_Righe tratte da una raccolta di dati_:

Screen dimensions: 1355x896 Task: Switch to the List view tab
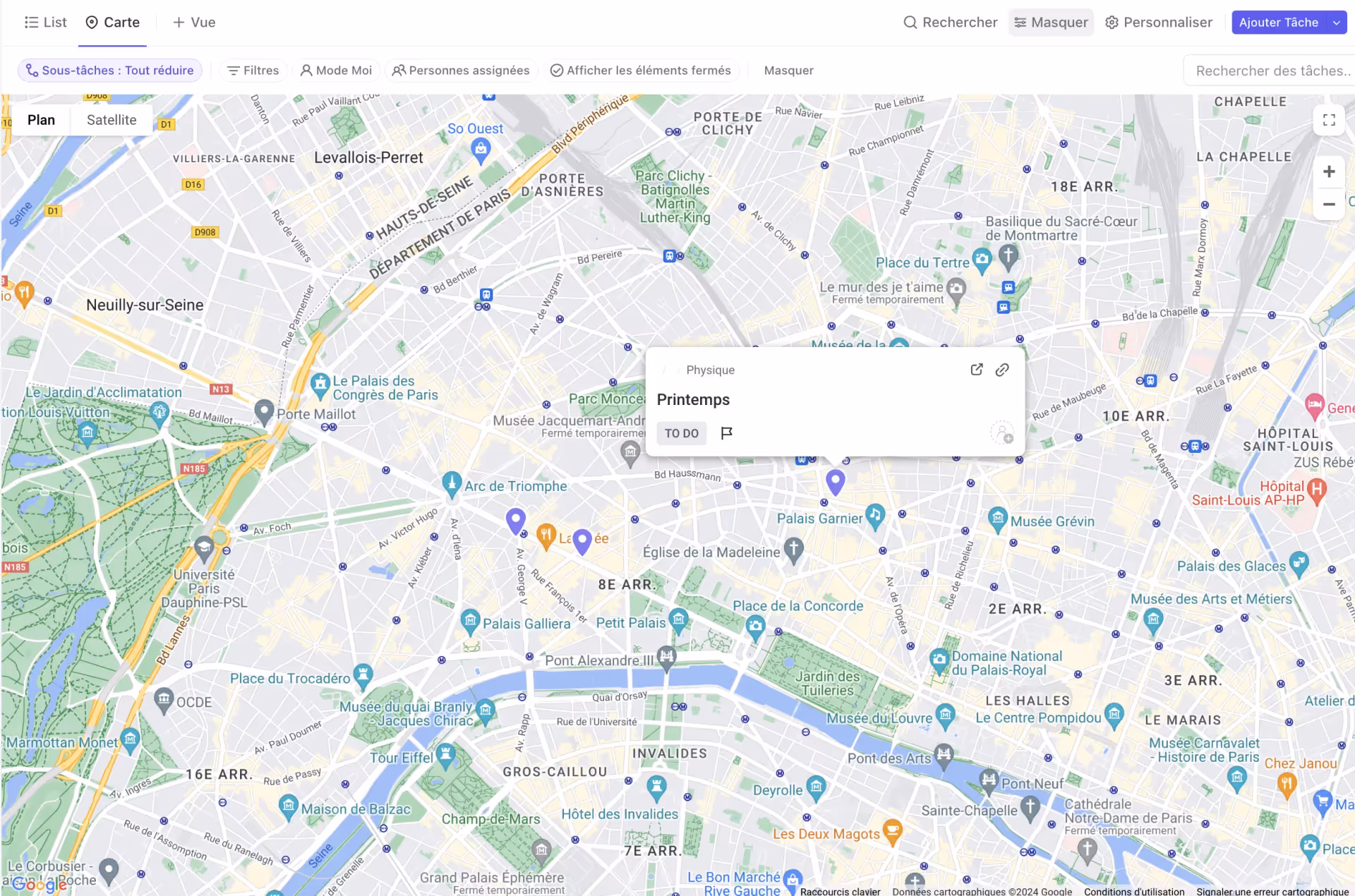coord(45,22)
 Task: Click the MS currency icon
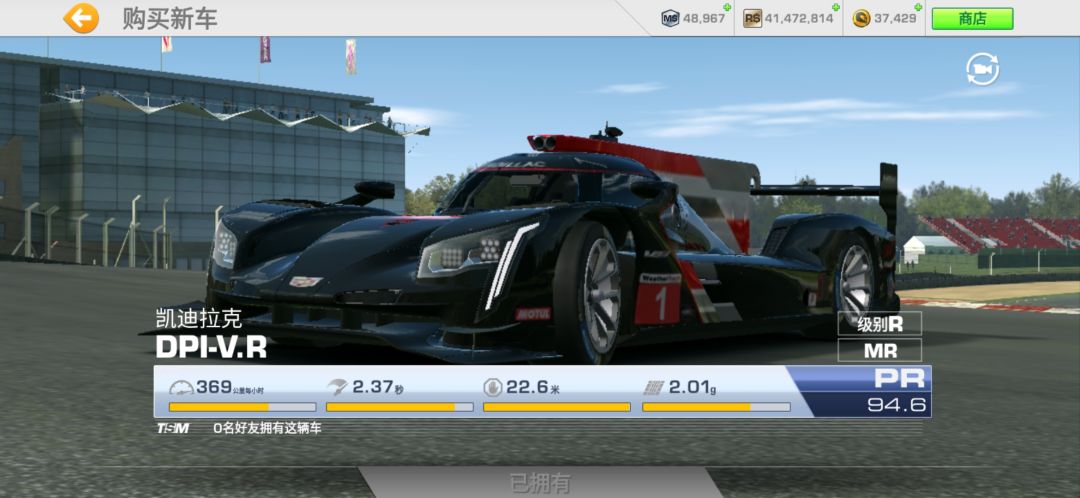click(669, 19)
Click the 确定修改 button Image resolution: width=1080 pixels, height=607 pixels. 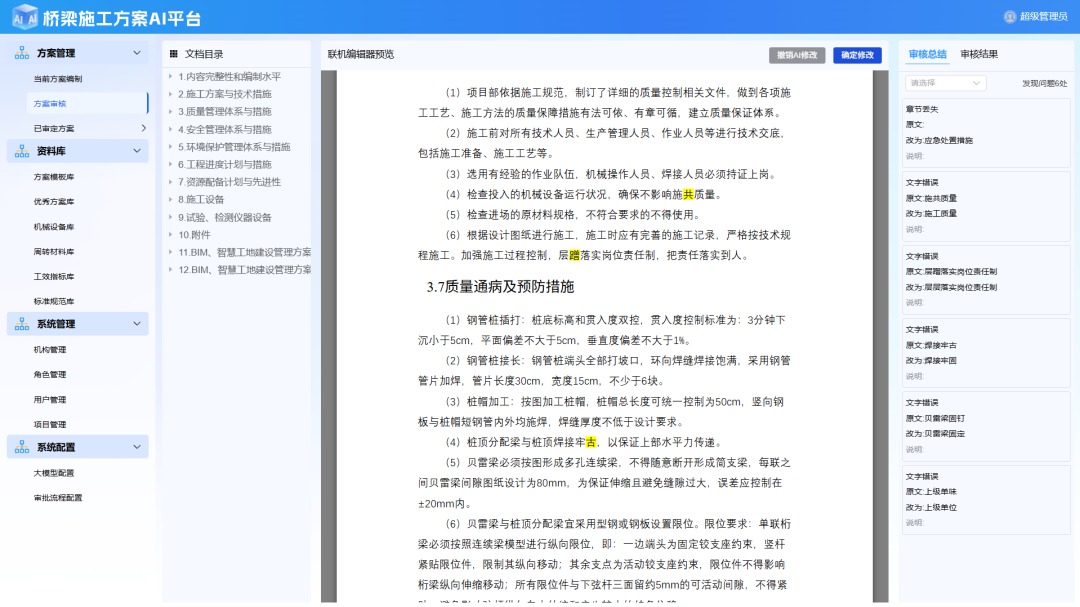coord(857,55)
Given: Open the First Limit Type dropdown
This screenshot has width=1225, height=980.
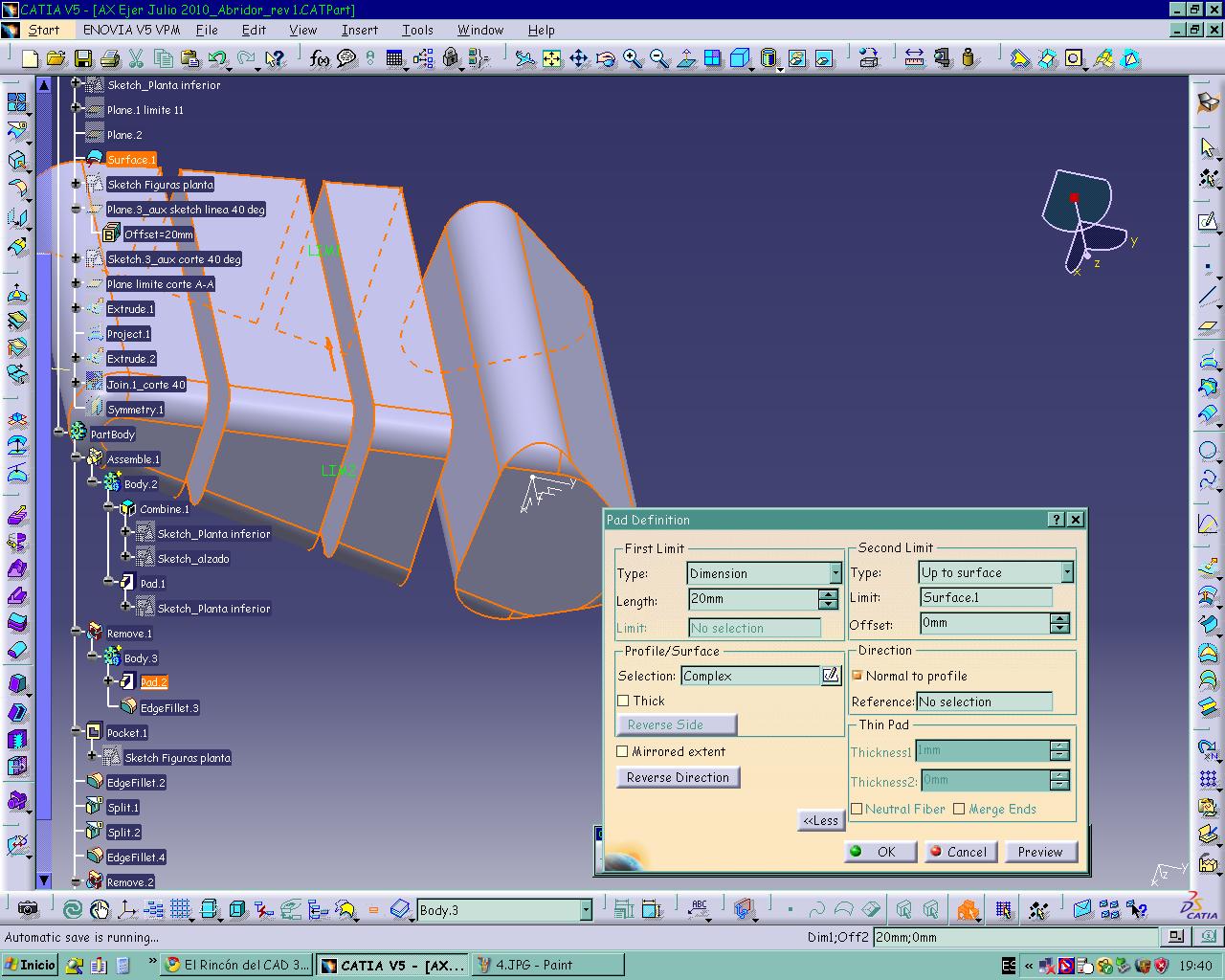Looking at the screenshot, I should coord(835,573).

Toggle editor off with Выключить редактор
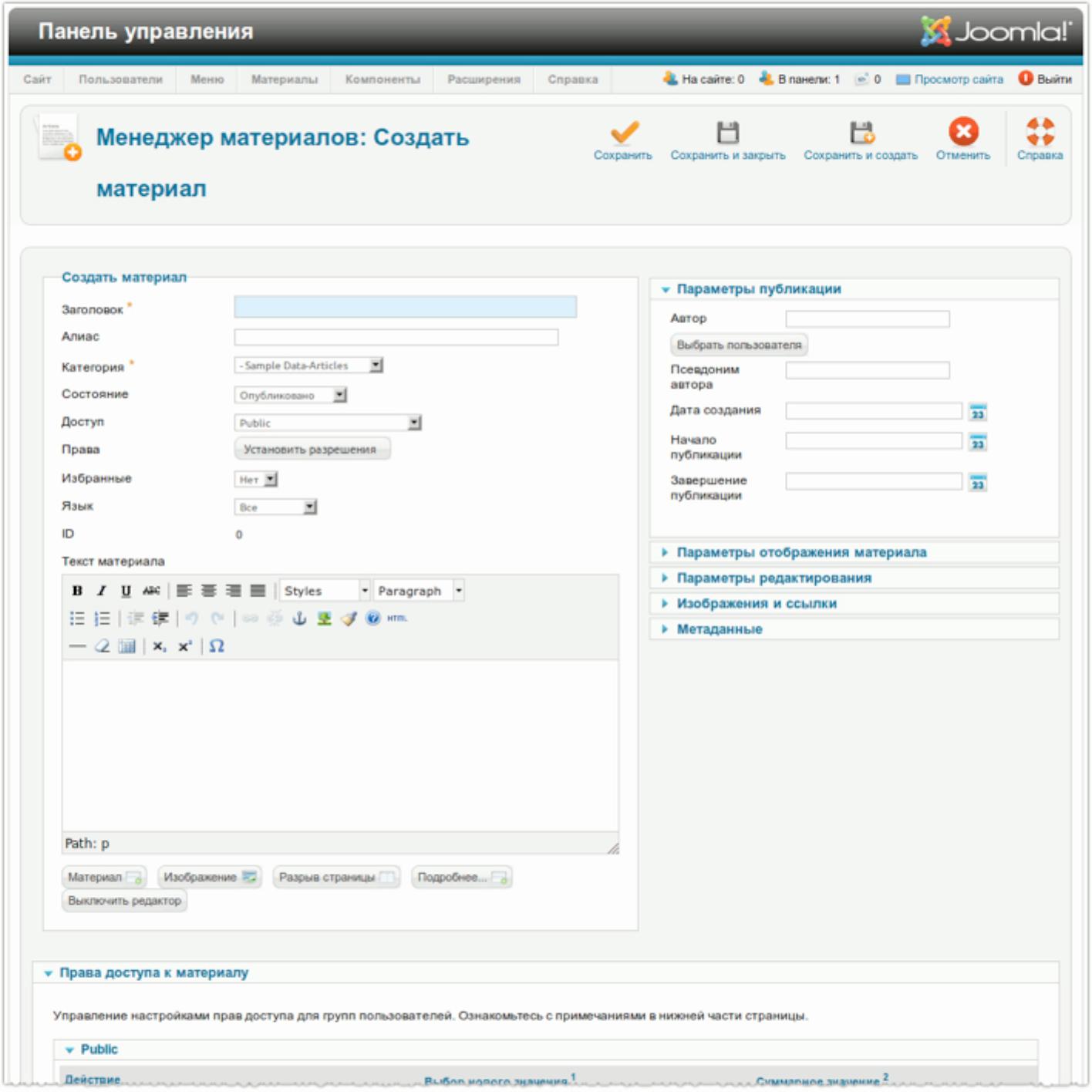coord(124,901)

_Da svolgere_: Riscrivi come tabella Markdown con le colonne "Numero" e "Riga" le righe che partono da quella contenente "Given: Open the First Limit Type dropdown" e arrivano fino all'ultima, entrambe comprese. Tralascia le righe vuote e lascia fuori le immagini.

_Compito svolto_:
| Numero | Riga |
|---|---|
| 1 | Given: Open the First Limit Type dropdown |
| 2 | This screenshot has width=1225, height=980. |
| 3 | Looking at the screenshot, I should coord(835,573). |
| 4 | Toggle editor off with Выключить редактор |
| 5 | coord(124,901) |